While the achievement of the AI models marks a significant step forward in the realm of AI, there is still skepticism about the results due to the poor performance of publicly available models like Gemini 2.5 Pro, Grok-4, and OpenAI o4, which scored less than the required points for a bronze medal. This raises questions as to why smarter models can't be scaled or made widely available.

It is worth noting that neither DeepMind nor OpenAI's AI models used in the competition are publicly available. The poor performance of publicly available models suggests a gap in the tools that we have access to and what a more finely-tuned model can do.

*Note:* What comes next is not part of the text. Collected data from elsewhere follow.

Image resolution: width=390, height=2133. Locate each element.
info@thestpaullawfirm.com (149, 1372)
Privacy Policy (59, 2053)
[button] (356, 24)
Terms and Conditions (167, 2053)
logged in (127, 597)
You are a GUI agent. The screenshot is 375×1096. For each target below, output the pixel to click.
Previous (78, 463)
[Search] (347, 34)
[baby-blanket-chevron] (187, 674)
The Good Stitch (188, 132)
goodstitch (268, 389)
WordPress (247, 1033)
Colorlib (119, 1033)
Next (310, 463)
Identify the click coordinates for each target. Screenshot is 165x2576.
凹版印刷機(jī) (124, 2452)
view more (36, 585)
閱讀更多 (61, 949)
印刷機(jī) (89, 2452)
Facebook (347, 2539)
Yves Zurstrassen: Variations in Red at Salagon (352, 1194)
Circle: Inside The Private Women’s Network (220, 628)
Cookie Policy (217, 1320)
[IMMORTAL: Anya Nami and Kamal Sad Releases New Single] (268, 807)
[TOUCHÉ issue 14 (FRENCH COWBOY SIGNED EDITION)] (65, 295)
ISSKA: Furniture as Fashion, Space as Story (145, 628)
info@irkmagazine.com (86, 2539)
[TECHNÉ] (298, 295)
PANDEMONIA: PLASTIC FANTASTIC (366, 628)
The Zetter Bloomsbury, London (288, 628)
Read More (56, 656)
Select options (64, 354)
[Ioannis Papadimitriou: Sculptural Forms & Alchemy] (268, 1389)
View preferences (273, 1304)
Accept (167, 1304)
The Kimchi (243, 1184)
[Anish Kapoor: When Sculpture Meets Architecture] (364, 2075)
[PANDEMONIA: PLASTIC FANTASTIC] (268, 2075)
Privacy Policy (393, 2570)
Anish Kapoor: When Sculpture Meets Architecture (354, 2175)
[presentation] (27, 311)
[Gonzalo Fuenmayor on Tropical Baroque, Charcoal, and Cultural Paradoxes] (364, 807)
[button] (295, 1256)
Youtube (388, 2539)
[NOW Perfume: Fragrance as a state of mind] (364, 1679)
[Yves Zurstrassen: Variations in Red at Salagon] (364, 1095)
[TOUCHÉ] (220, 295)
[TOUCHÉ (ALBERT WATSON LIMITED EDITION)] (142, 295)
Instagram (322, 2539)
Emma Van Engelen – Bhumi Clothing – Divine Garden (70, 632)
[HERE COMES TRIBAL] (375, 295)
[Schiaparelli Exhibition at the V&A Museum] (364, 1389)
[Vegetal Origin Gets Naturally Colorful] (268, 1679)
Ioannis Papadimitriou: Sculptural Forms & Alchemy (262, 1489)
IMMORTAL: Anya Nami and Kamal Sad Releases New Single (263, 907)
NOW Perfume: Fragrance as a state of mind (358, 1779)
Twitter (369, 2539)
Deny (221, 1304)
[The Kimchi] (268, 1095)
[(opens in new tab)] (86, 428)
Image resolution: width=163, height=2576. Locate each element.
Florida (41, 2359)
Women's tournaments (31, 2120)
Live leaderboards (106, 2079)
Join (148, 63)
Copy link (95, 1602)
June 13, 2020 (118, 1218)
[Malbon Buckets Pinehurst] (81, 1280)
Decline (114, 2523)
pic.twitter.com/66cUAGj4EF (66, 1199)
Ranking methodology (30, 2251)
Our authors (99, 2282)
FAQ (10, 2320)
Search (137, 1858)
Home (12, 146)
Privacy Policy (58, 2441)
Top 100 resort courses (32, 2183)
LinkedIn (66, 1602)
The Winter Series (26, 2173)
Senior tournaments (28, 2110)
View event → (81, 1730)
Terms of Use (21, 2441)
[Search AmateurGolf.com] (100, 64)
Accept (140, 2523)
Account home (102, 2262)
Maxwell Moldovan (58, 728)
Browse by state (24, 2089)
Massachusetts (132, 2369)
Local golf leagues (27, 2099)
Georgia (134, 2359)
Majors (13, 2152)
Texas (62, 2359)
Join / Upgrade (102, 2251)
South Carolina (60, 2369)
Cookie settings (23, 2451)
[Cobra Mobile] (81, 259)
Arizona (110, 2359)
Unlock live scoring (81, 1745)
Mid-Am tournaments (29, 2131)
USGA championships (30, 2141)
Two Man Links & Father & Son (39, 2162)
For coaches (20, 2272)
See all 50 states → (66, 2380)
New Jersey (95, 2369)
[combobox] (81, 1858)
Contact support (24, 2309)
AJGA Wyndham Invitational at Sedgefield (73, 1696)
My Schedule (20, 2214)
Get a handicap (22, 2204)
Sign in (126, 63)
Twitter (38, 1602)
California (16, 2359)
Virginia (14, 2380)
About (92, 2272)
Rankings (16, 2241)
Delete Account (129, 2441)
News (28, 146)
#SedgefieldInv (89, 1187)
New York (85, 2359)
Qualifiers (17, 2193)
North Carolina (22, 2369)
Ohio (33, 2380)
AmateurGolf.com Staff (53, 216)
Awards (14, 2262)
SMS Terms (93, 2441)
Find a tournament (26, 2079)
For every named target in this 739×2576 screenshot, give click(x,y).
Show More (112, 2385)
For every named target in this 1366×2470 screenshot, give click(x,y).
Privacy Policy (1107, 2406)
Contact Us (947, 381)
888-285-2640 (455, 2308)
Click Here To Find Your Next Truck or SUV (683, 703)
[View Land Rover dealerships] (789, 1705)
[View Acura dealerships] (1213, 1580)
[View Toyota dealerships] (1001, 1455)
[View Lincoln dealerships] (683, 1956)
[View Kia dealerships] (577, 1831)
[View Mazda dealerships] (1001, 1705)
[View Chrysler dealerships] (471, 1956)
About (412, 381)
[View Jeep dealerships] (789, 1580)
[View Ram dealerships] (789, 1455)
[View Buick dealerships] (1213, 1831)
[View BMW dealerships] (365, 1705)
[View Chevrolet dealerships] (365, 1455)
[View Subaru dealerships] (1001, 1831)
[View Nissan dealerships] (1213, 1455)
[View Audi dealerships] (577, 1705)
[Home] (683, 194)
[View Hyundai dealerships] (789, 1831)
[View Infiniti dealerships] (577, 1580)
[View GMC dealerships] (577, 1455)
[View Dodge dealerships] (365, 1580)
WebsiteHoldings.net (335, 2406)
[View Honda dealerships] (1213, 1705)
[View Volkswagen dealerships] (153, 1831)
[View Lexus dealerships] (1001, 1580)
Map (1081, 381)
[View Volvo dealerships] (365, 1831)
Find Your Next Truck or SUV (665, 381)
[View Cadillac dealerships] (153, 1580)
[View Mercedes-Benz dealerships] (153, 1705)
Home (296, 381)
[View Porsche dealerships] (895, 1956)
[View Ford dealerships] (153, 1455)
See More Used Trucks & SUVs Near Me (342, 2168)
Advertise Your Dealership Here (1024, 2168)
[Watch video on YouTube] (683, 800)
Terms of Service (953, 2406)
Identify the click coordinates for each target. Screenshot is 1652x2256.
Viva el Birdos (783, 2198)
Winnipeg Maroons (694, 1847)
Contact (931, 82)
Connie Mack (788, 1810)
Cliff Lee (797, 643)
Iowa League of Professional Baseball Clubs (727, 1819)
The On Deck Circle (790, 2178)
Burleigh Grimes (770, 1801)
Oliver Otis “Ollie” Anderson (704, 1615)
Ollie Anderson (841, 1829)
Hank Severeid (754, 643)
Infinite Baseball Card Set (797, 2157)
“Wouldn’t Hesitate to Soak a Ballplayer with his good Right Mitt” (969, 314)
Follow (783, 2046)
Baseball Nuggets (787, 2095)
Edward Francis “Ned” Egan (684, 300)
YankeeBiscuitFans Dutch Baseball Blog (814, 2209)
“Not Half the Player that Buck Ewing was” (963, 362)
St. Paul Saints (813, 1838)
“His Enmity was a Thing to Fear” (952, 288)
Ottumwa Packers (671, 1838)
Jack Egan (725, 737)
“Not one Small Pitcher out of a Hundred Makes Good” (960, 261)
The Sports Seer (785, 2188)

There is criticism towards OpenAI for announcing their gold-level performance over the weekend, before the official scores were posted on Monday, which goes against the IMO's request for companies not to announce their scores prematurely. Despite this, the achievement of the AI models at the IMO showcases the potential of AI in advanced mathematical research and problem-solving.

The gold-medal-worthy performance by OpenAI's AI model at the 2025 International Mathematical Olympiad (IMO) was achieved using a new experimental reasoning model based on general-purpose AI techniques. This model, which did not rely on task-specific training for the IMO, used creative, lengthy reasoning similar to top human participants. However, the announcement of the achievement over the weekend, before the official scores were posted, sparked criticism towards OpenAI. Despite this, the potential of artificial intelligence in advanced mathematical research and problem-solving has been showcased through this feat, highlighting the need for further improvements in technology and artificial-intelligence, especially in education-and-self-development and learning, to bridge the gap between accessible tools and finely-tuned models. In the future, tech giants like Google and OpenAI could focus on making such smarter AI models available to the public for broader application in various sectors, including the field of tech and beyond.